The potential of speech technology to improve educational outcomes has been a topic of great interest in recent years. For example, automatic speech recognition (ASR) systems could be employed to provide kindergarten-aged children with real-time feedback on their literacy and pronunciation as they practice reading aloud. Within these systems, speaker identification (SID) technology could additionally be used to identify the user’s speaker characteristics in order to ensure that they receive age, language, and dialect-appropriate feedback. While these technologies are more established for well-represented groups in STEM (ie. able-bodied, adult, first-language speakers of mainstream dialects), they give much worse performance for underrepresented groups (young children, speakers of non-mainstream dialects, people with speech-related disabilities, etc.). This work focuses on improving speech technology performance for children’s speech and African American English (AAE) dialect speech with the goal of creating more equitable outcomes in early education.
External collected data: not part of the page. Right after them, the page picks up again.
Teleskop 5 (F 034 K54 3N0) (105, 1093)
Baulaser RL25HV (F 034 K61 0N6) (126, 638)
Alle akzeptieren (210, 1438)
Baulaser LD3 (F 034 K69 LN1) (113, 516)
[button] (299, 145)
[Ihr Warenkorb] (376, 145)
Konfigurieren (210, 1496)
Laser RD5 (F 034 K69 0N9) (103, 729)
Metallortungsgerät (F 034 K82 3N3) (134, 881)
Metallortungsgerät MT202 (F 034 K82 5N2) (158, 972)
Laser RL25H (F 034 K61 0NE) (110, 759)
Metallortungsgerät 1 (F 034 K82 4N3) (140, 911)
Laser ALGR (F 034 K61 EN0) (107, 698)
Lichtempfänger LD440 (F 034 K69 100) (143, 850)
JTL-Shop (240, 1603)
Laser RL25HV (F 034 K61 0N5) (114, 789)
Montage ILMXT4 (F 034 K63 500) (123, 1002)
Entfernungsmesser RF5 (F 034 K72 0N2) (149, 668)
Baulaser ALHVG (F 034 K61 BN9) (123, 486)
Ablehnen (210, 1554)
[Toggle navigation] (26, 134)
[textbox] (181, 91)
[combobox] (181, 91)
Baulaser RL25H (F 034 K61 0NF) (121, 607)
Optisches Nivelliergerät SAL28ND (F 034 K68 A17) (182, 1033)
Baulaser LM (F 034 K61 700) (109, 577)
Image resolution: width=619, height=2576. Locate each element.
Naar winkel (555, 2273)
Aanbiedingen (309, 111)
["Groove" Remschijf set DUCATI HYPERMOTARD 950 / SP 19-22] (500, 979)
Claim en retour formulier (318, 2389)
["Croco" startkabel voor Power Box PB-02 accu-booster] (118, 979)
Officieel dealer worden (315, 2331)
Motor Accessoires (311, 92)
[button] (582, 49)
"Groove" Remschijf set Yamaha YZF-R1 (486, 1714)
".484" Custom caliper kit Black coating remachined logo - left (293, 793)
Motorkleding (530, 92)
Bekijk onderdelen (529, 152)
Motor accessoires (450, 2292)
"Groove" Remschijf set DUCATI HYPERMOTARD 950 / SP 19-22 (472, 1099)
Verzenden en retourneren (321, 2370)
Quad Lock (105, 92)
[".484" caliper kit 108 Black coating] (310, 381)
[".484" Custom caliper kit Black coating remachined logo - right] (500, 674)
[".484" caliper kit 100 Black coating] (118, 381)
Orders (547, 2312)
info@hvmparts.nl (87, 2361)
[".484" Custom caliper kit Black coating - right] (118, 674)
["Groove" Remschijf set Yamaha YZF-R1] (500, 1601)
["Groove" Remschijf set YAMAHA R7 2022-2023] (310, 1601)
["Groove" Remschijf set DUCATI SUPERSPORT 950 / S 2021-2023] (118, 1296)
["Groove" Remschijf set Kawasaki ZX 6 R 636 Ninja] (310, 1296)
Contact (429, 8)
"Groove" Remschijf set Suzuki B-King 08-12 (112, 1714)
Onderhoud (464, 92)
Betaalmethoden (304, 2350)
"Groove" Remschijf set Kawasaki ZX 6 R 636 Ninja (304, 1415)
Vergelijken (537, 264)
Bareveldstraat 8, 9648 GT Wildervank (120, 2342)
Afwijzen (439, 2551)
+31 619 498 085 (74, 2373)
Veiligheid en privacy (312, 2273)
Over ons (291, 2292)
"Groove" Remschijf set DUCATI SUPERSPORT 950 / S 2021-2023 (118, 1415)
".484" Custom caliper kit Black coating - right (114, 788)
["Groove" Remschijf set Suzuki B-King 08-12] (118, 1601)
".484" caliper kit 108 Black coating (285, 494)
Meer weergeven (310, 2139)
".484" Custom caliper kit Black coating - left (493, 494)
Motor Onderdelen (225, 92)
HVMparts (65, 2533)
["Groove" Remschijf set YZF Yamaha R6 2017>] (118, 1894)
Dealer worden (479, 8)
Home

The contributions of this work span three primary areas: 1) Dialect identification and density scoring, 2) data augmentation for speech recognition, and 3) Natural Language Processing for fair and inclusive automatic speech assessment.
First, we create a robust system for dialect identification of African American English for both children and adult's speech. This system aims to take an input utterance from a speaker of either African American English or Mainstream American English and determine which of the two dialects the utterance belongs. The system fuses features from paralinguistics, self-supervised learning representations, automatic speech recognition system outputs, prosodic contours, and other descriptors of the speech signal in order to learn a mapping from the input acoustic information to a dialect classification decision. We further explore this architecture in automatic dialect density estimation, a task we create and develop. In dialect density scoring, we train a system to automatically predict a speaker's frequency of usage of dialect-specific patterns. This information can then be passed to a speech recognition system for more dialect-informed processing.
Second, we develop a data augmentation algorithm to improve zero-shot and few-shot speech recognition of low-resource dialects. The algorithm, named LPCAugment, deconstructs an input speech signal into a source and filter representation using linear predictive coding (LPC) analysis. The poles of the filter representation can then be perturbed independently of the source representation in order to model formant shifts that may be seen across accents and dialects. We use this perturbation method to artificially generate speech samples with shifted formant locations to serve as additional training data for a speech recognition system. This speech recognition system is then evaluated on children's speech for child speakers of a Southern California dialect and child speakers of an Atlanta, Georgia, area dialect.
Third, we explore automatic analysis and scoring of speech recognition transcripts for educational assessments. Given information about a student's spoken dialect and automatically generated transcripts of their oral response to an assessment prompt, we train a system to automatically grade the quality of the response with respect to a pre-determined criterion. This system uses language modeling and spoken information retrieval to identify key features in the spoken response and holistically decide if the response aligns with the grading criteria. Combined, the steps in this work form a framework for inclusive spoken language understanding technology that can be used to perform provide students with dialect-appropriate language training or language assessment.